Brano di partenza –
--- --- ---
Nella prefazione del 1894 Pascoli designa i brevi componimenti di Myricae come
«frulli d’uccelli, stormire di cipressi, cantare di campane»;
e in effetti, ad una prima lettura, la raccolta appare come il diario di una serena giornata trascorsa in campagna, a diretto contatto con i canti degli uccelli, i lavori agricoli, il trascolorare delle ore (non a caso, Dall’alba al tramonto è il titolo di una delle sezioni dell’opera). Ma il lettore non tarda ad accorgersi che l’idillio georgico di Myricae è percorso da riferimenti inquietanti: la campagna si popola di luci sinistre e di minacciosi presagi ed è contemplata con un atteggiamento visionario e onirico. Anche il linguaggio, con la serie di vocaboli tecnici attinti dalla botanica e dalla zoologia (soprattutto dall’ornitologia) sembra a prima vista aderire agli aspetti più semplici della realtà campestre e del mondo familiare. Su questo apparente verismo di situazioni, descritto lessicalmente con precisione, interviene però una vasta gamma di voci che evocano le cose attraverso i puri suoni: è questo l’inconfondibile linguaggio pascoliano, definito da G. Contini «fono-simbolico» o «pre-grammaticale», che si giova di sorprendenti onomatopee e di fulminee analogie.
Lo sperimentalismo della raccolta risulta inoltre dalla varietà degli schemi metrici impiegati: terzine di endecasillabi o di settenari, strofe di ottonari o di novenari, quartine od ottave di endecasillabi, strofe di sei endecasillabi, strofe saffiche, ballate, madrigali. Tale ricchezza di sperimentazione linguistica e metrica induce a considerare ( sulla scorta di un lucido saggio di P.V. Mengaldo) le Myricae come un’opera autonoma e ben individuata, la più originale, insieme ai Poemetti, della produzione pascoliana.
--- --- ---
Consegne scritte –
1: Elenca tutti gli schemi metrici che il brano su Myricae indica come impiegati nella raccolta.
2: Prosegui il brano su Myricae a partire dalla sua ultima frase.
Le voci del blocco di dati non hanno alcun legame con il brano.

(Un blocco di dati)
--- --- ---
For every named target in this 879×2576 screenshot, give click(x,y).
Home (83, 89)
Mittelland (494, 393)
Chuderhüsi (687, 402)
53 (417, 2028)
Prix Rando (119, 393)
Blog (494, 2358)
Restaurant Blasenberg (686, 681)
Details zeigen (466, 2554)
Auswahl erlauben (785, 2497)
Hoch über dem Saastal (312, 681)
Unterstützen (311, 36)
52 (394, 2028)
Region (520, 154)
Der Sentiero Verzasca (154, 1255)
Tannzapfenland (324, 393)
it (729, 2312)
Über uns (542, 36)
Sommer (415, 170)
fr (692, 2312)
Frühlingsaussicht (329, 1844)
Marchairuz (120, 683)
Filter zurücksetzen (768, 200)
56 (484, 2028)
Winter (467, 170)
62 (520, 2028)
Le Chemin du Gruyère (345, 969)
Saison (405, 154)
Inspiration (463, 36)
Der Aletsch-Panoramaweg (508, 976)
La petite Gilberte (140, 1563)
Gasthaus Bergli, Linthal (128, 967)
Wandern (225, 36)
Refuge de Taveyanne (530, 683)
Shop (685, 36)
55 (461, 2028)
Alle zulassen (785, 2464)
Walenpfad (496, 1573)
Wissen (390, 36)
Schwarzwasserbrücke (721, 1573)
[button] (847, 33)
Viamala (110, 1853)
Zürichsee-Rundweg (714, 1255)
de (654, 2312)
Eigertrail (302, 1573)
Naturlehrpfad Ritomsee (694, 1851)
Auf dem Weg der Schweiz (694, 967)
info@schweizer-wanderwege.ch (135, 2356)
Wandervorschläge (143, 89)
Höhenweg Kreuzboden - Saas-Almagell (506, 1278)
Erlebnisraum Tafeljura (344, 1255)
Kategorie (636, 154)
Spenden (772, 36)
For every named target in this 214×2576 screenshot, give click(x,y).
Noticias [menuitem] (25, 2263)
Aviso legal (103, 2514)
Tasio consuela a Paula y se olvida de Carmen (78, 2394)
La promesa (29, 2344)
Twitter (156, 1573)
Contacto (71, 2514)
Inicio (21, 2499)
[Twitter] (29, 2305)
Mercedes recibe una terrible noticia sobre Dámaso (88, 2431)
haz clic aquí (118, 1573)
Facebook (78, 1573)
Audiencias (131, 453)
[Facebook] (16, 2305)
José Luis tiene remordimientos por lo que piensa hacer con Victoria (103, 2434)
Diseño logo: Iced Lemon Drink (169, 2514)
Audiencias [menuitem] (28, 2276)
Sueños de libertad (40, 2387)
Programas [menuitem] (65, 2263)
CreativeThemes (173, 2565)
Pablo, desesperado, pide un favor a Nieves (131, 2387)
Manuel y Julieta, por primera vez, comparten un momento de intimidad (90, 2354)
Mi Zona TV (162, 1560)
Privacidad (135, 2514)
--- --- ---
Esiti delle consegne –
1:
- terzine di endecasillabi o di settenari
- strofe di ottonari o di novenari
- quartine od ottave di endecasillabi
- strofe di sei endecasillabi
- strofe saffiche
- ballate
- madrigali

2:
Il nucleo centrale di Myricae è costituito della sezione L’ultima passeggiata, dove il quadretto di tipo veristico di Arano, cede subito il posto al bozzetto autunnale, intriso di una struggente malinconia, di Lavandare. Che al poeta sia del tutto estraneo il paesaggio urbano, è dimostrato dal madrigale La via ferrata, dove il treno (che tanta parte aveva nella poesia carducciana) si riduce a una via ferrata che attraversa la campagna con il suo fascio di fili metallici, i quali - conclude Pascoli con un famoso endecasillabo - «squillano, immensa arpa sonora, al vento».Esempi stupendi dell’impressionismo visionario di Pascoli sono le poesie Temporale e Il lampo, che dipingono una natura sconvolta e tragica, dinanzi alla quale l’uomo avverte la precarietà del suo destino: il fenomeno naturale diviene così il momento di un’«illuminazione» sulla realtà più profonda delle cose e della vita umana.
Al centro di Myricae domina il tema dei lutti familiari, narrato soprattutto nella lirica d’apertura, Il giorno dei morti: un vero e proprio poemetto, dove il poeta contempla, quasi in un lucido delirio, le tombe dei suoi cari morti e immagina che essi lamentino le loro sofferenze fisiche, dalle quali sono afflitti anche dopo la morte, e deplorino l’abbandono in cui i vivi li hanno lasciati. Aggressivi e dolenti, aspri e queruli, i morti di Pascoli sono presenze spettrali, al limite dell’orrore, come appare da questi versi, dove la lirica raggiunge il suo vertice visionario:
«Io vedo, vedo, vedo un camposanto, / oscura cosa nella notte oscura: / odo quel pianto della tomba [...1 Piangono. lo vedo, vedo, vedo. Stanno / in cerchio, avvolti dall’assidua tomba».
Con questa sua peculiare religione dei morti, Pascoli richiama i lettori dei suoi versi alle antiche radici dell’Italia contadina, legata al culto dei morti, e tenta di esorcizzare, con la liturgia del pianto, il male dominante nel mondo. È però inevitabile un cedimento al sentimentalismo, in un tempo in cui dura, dal 1886, il grande successo del Cuore di De Amicis: ed ecco che Pascoli insiste morbosamente sul tema della mortalità infantile (un fenomeno di indubbia verità sociologica) o della sofferenza dei bambini in poesie come Il morticino e Il rosicchiolo e in quelle della sezione Creature, tra le quali è Orfano, la lirica più famosa del gruppo. Purtroppo, Orfano è una poesia logorata dall’eccessivo consumo scolastico, come accade per il celeberrimo X agosto, sempre ammirato per il sapiente gioco di analogie. Presente nelle poesie citate e in tante altre, il tema dei morti raggiunge forse il culmine lirico in due poesie della sezione In campagna: L’assiuolo la rievocazione di una notte lunare la cui pace è insidiata dal «pianto di morte» di un piccolo uccello rapace, e Novembre, dove una serena giornata novembrina ricorda per un momento la lontana primavera, ma l’illusione è presto smentita dai rami spogli e dal cielo senza voli.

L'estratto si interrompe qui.